代码编织梦想

目录

一、任务优化

1、调大分配资源

2、提高并行度

3、RDD的重用和持久化

4、使用广播变量

5、避免使用shuffle类算子

6、使用高性能的算子

7、Kryo序列化

8、Spark内存模型调优

二、参数

1、动态资源分配

2、推测机制 


一、任务优化


1、调大分配资源

        SparkC ontext,DAGScheduler,TaskScheduler,会将算子,切割成大量的task,提交到worker节点的executor上去执行

1、增加executor
        如果executor数量比较少,那么,能够并行执行的task数量就比较少,就意味着,我们的Application的并行执行的能力就很弱。比如有3个executor,每个executor有2个cpucore,那么同时能够并行执行6个task。6个执行完以后,再换下一批6个task。增加了executor数量以后,那么,就意味着,能够并行执行的task数量,也就变多了。

2、增加每个executor的cpu core
        相当于增加了执行的并行能力。原本20个executor,每个有2个Cpu core。能够并行执行的task数量是40个。现在每个executor的cpu core,增加到了10个。能够并行执行的task数量是100个。执行的速度,提升了5倍。

3、增加每个executor的内存量
        在资源允许的情况下,增加了内存量以后,对性能的提升,有三点:
        1、如果需要对RDD进行cache,那么更多的内存,就可以缓存更多的数据,将更少的数据
写入磁盘,甚至不写入磁盘,减少了磁盘IO。
        2、对于shuffle操作,reduce端, 会需要内存来存放拉取的数据并进行聚合。如果内存不够
也会写入磁盘。如果给executor分配更多内存以后,就有更少的数据,需要写入磁盘,甚至不需要写入磁盘,减少了磁盘IO,提升了性能。
        3、对于task的执行, 可能会创建很多对象。如果内存比较小,可能会频繁导致JVM堆内存满了,然后频繁GC,垃圾回收(速度很慢),内存加大以后,带来更少的GC,避免了速度变慢,提升性能。

4、增加driver的内存大小
        增加了driver的内存大小,有利于driver端可以存储更多的数据,有利于避免OOM。
        比如:提交任务时可能出现的异常信息java.lang.OutOfMemoryError: GC overhead limit exceeded 可能导致该异常的原因:
        当前一个rdd的数据量非常的大,然后针对于这个rdd执行了collect算子操作,它会把
rdd的所有数据转换成数组,拉到driver端。由于driver内存有限,存不下这些数据,就会导致出现OOM异常,这个时候就可以增加driver的内存大小。


2、提高并行度

1、设置task的数量

        至少设置成与spark Application 的总cpu core 数量相同。最理想情况,150个core,分配150task。官方推荐,task数量,设置成spark Application 总cpu core数量的2~3倍。
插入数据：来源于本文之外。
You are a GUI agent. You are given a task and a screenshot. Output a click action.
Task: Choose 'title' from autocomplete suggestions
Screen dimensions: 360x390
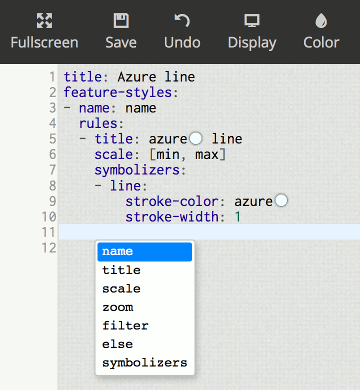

        设置参数spark.default.parallelism,默认是没有值的,只有设置了值,它会在shuffle的过程才会起作用。可以通过在构建SparkConf对象的时候设置,例如:

        new SparkConf().set("spark.defalut.parallelism","500")

2、提高sparksql运行的task数量

        可以适当增大sparksql运行的task数量,来提高并行度。 比如设置为:

        spark.sql.shuffle.partitions=500(默认为200)

3、给RDD重新设置partition的数量

        使用rdd.repartition 来重新分区,该方法会生成一个新的rdd,并使其分区数变大。由于一个partition对应一个task那么对应的task个数越多,通过这种方式也可以提高并行度。


3、RDD的重用和持久化

1、可以调用rddcache或者persist方法进行持久化

1cache方法默认是把数据持久化到内存中

2persist方法中有丰富的缓存级别

2、rdd持久化时可以采用序列化

1)如果正常将数据持久化在内存中,那么可能会导致内存的占用过大,这样的话,也许会导致OOM内存溢出。

2)当纯内存无法支撑公共RDD数据完全存放的时候,就优先考虑使用序列化的方式在纯内存中存储。将RDD的每个partition的数据,序列化成一个字节数组;序列化后,大大减少内存的空间占用。

3)序列化的方式,唯一的缺点就是,在获取数据的时候,需要反序列化。但是可以减少占用的空间和便于网络传输

4)如果序列化纯内存方式,还是导致OOM内存溢出;就只能考虑磁盘的方式,内存+磁盘的普通方式(无序列化)。

5)为了数据的高可靠性,而且内存充足,可以使用双副本机制,进行持久化持久化的每个数据单元,存储一份副本,放在其他节点上面,从而进行容错;一个副本丢了,不用重新计算,还可以使用另外一份副本。这种方式,仅仅针对你的内存资源极度充足。


4、使用广播变量

性能分析 

        假设:一个任务需要50executor1000task共享数据为100M

        (1)在不使用广播变量的情况下,1000task就需要该共享数据的1000个副本,也就是说有1000份数需要大量的网络传输和内存开销存储。耗费的内存大小1000*100M=100G

        (2)使用了广播变量后,50executor就只需要50个副本数据,而且不一定都是从Driver传输到每个节点,还可能是就近从最近的节点的executorblockmanager上拉取广播变量副本,网络传输速度大大增加;内存开销 50*100M=5G

        内存节约(task数量/excutor数量)倍

注意事项

(1RDD使用广播                  

2)广播变量只能在Driver端定义,不能在Executor端定义。

3)在Driver端可以修改广播变量的值,在Executor端无法修改广播变量的值。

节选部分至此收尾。